I've learned to rejoice in the fact that so many people still want to retain the religious and spiritual dimension of Christmas, and make the effort to do so. They don't have much regard for the solemnity and restraint of Advent, or maybe don't value it any longer. The exhortations and criticisms of clergy and laity who are keen liturgical purists fall on deaf ears. Partly, I believe, it's because the way time passes has changed so much in contemporary society. Long journeys can now be made very quickly. Short ones can take what seems an age. In the hour spent sitting in a traffic jam on what's normally a five minute journey, one could also fly to Paris or Scotland. There's not quite an equal undifferentiated seven day week, but there's less difference between each day than there used to be. The natural pattern of day and night is disregarded for purposes of work, leisure and transport. We sleep more now when it fits in to whatever else we have to do. Even the rhythm of the seasons is changing, as a result of global warming, though it's not to our convenience or economic benefit. It's far different from the life patterns, and liturgical seasons established when the world was still predeminantly agrarian in character.
These days, people shuttling between dispersed sections of family and friends may celebrate their Christmas several times in different company. Some have to work through the holiday or travel during the holiday to reach those they care for. There are parents and grandparents who make Christmas happen for others who may not share their beliefs or devotional habits. These must either put service of others before worship, or seek some other time when it is possible to find their own spiritual sustenance. If the church cares about the lives people really lead, its ministry and its celebrations must be flexible to serve them, or run the risk of alienating those who believe the Gospel, but cannot live within the traditional pattern of times and seasons for celebration.

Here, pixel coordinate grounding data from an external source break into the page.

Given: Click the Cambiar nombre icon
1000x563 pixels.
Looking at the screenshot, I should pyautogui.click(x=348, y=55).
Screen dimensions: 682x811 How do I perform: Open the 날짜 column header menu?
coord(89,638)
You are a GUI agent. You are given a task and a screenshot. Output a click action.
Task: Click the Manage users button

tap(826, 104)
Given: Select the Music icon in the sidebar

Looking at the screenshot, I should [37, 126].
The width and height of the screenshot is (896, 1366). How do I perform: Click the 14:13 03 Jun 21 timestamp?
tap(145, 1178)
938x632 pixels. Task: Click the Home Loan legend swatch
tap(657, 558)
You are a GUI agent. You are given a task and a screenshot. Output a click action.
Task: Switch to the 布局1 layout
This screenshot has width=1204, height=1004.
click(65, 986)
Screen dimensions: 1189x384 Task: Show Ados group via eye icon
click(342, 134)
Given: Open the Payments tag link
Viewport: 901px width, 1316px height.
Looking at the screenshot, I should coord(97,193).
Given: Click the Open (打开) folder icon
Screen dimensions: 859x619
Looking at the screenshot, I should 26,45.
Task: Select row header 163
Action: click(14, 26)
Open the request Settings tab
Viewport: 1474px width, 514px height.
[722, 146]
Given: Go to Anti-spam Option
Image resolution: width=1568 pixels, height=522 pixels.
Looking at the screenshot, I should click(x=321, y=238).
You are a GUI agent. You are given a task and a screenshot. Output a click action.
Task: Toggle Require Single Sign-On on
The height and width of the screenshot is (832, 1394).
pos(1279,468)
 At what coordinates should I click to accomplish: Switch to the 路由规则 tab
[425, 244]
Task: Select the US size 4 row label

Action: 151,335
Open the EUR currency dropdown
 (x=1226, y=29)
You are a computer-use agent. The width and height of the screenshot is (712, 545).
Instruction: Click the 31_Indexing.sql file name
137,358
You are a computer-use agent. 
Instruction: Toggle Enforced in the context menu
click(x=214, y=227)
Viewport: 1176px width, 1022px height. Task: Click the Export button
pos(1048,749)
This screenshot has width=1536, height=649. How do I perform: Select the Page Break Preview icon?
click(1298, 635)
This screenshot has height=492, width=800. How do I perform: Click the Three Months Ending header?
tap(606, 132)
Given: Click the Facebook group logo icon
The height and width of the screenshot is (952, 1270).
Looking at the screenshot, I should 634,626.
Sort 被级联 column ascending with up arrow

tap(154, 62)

I'm not arguing for the abolition of Advent. We need that message of hope and longing for God to come, but we need to acknowledge more openly that anticipating Christmas through December is not a sin against the Spirit, but a desire to keep the faith one way or another in times when life's circumstances seem to be making it harder and harder to do so. If we struggle with this then maybe it shows that we are rather over-used to being policed by the liturgical structures of church tradition and unused to thinking for ourselves about what it really means to worship in spirit and in truth.